What to work on
No line before the one holding "The width and height of the screenshot is (1005, 526)." is wanted; restate word for word that line and all lines after it to the end of the entries, excluding pictures.

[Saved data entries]
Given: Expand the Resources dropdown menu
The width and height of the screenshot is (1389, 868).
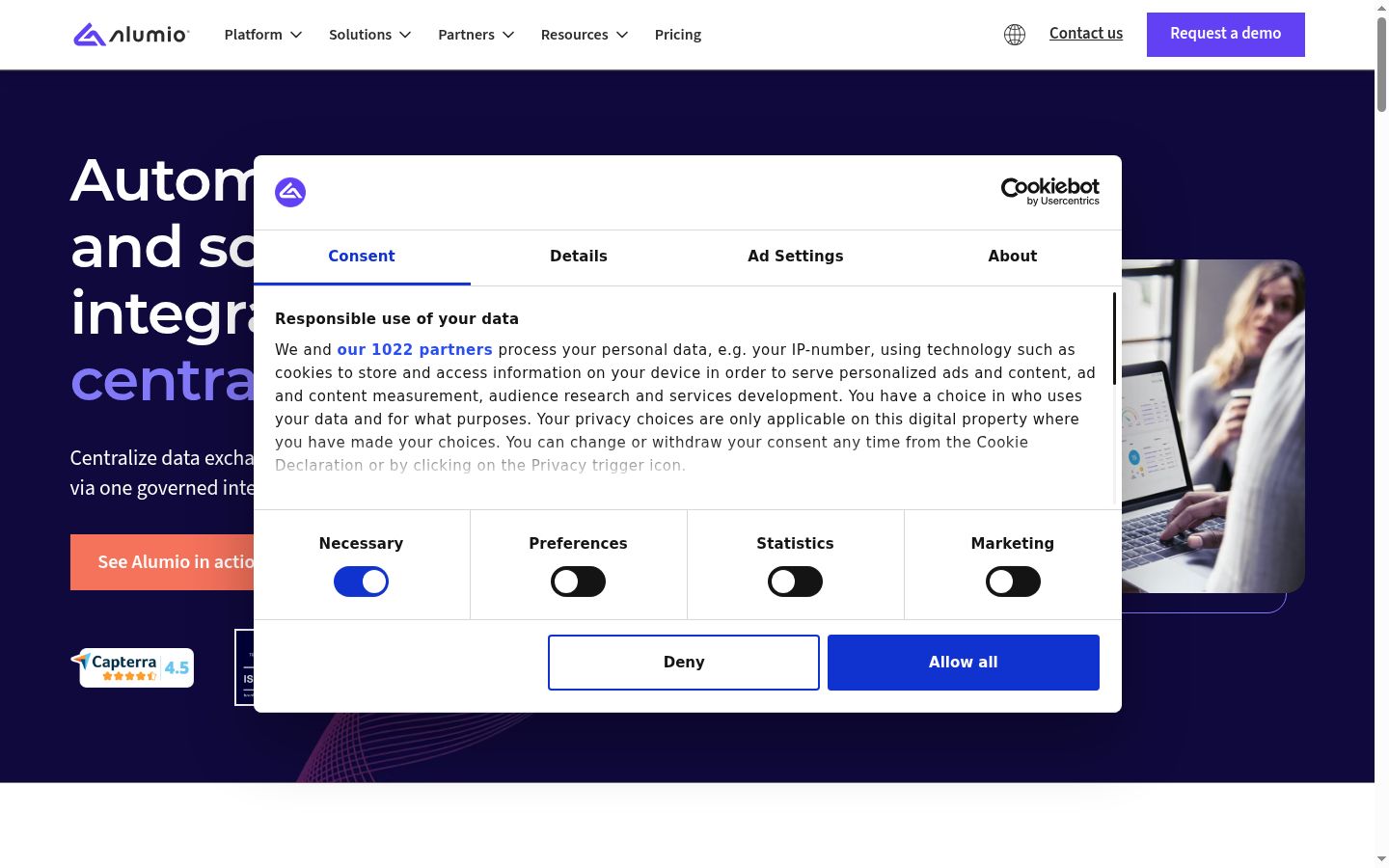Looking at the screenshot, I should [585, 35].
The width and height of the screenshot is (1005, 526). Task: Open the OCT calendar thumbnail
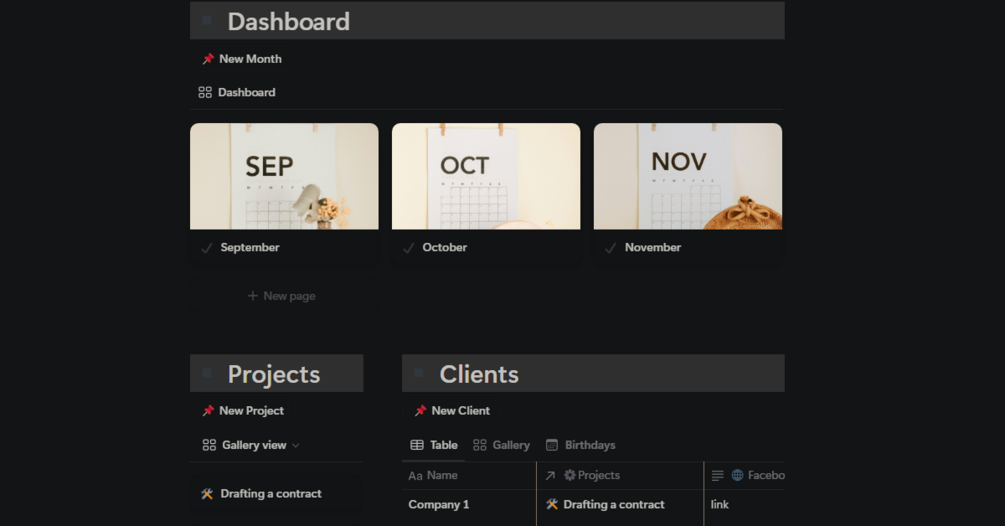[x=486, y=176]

Response to this exercise
The width and height of the screenshot is (1005, 526). Task: Open the OCT calendar thumbnail
[x=486, y=176]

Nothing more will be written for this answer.